当前的治疗性基因组编辑（包括70多项临床试验）主要采用可编程核酸酶、碱基编辑器或引导编辑器，以等位基因特异性方式破坏或纠正疾病相关基因，已在镰状细胞贫血、T细胞白血病等多种疾病模型中显示疗效。然而，全球超20万种致病突变影响数亿人，为每种突变开发单独疗法面临巨大挑战，亟需等位基因无关或疾病无关的治疗策略。

无义突变（提前终止密码子，PTC）占ClinVar数据库中致病性等位基因的24%，其共同分子后果是翻译提前终止导致功能蛋白缺失，这为开发通用治疗方法提供了可能。抑制性tRNA（sup-tRNAs）的反密码子可与PTC互补，插入氨基酸而非终止翻译。虽然理论上sup-tRNAs可能通读PTC和天然终止密码子（NTC），但真核生物中存在多种机制（如PTC与NTC的密码子分布差异、NTC后冗余终止密码子等）使其具有良好耐受性。现有sup-tRNA疗法需通过脂质纳米颗粒或腺相关病毒（AAV）终身递送，或因效力不足需过表达，可能干扰全局翻译。
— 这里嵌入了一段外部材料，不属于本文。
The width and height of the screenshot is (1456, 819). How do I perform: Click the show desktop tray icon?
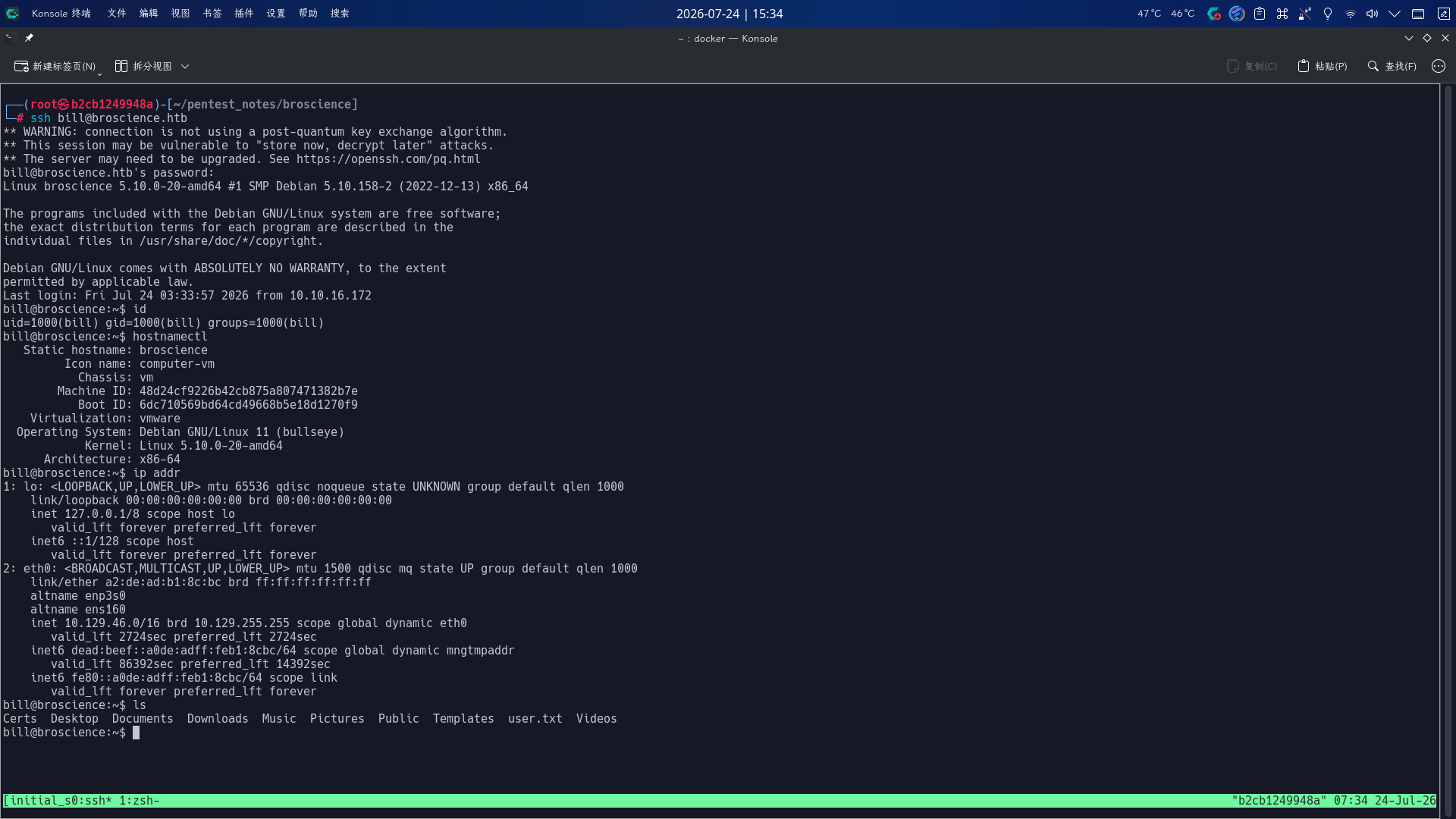pyautogui.click(x=1418, y=14)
本研究开发了PTC引导编辑通读技术（PERT），通过引导编辑将冗余的内源性tRNA永久转化为优化的sup-tRNA。研究人员对418个人类tRNA基因的数千种变体进行迭代筛选，鉴定出具有最强抑制潜力的tRNA，并优化引导编辑工具，在单一基因组位点安装工程化sup-tRNA（无需过表达）。在Batten病（TPP1突变）、泰萨克斯病（HEXA突变）和囊性纤维化（CFTR突变）的人类细胞模型中，观察到PTC高效通读和蛋白功能恢复（酶活性达正常水平的20%-70%）。
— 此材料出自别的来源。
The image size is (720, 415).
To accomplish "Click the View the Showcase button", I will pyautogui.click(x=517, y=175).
在体内实验中，单次递送将小鼠内源性tRNA转化为sup-tRNA的引导编辑器，在Hurler综合征（IDUA p.W392X突变）小鼠模型中显著挽救疾病病理：GFP报告基因通读效率约25%，IDUA酶活性恢复约6%，几乎完全逆转肝、脑等组织的空泡化和糖胺聚糖沉积。蛋白质组学分析显示，PERT不会诱导NTC通读，也未引起显著的转录组或蛋白质组变化。

这些发现表明，PERT将基因组编辑的持久性与sup-tRNA的广泛适用性相结合，有望通过单一治疗剂治疗多种由无义突变引起的遗传疾病，为扩大基因组编辑疗法的受益人群提供了新方向。